■ Text block ■

+ + + + +

Sunday, January 4, 2015

#40: My Struggle, Book 2, by Karl Ove Knausgaard

Book 1 of My Struggle gave us two extended episodes from relatively early in Karl Ove Knausgaard’s life. Book 2 skips backward and forward in time and deals with the more recent past. Knausgaard is keeping us a bit off guard—we aren’t always quite sure where we are in the stack of nested memories. The fact that the chronological distance between the telling and the tale has decreased can also be a bit disorienting, because whatever distance there is is not enough to confer a proper sense of retrospective—this cannot be an older wiser man writing about his younger self. If the author is in fact any wiser it’s because he is writing and contemplating rather than acting. Who isn’t a bit wiser when they aren’t actually functioning in a social situation?

There’s a kind of convivial hum to Knausgaard’s writing that I enjoy very much. His books are good company, largely because he’s writing about everyday life. He’s talking about the kinds of thing we talk about with our friends. I wonder if the real Karl Ove Knausgaard is such good company? I would suspect not; I would also suspect that Karl Ove is of the same opinion.

+ + + + +

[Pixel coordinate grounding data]
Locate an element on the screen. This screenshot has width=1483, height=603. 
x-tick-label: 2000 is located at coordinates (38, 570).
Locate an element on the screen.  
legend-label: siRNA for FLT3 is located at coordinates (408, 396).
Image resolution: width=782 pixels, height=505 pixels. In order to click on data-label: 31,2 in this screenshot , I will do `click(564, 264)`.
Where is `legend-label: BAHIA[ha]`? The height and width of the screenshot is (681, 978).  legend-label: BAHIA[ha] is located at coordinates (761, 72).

+ + + + +

■ Task statement ■
In the post about My Struggle, Book 2, what period of Knausgaard's life is Book 2 said to deal with?

■ Written reply ■
The more recent past.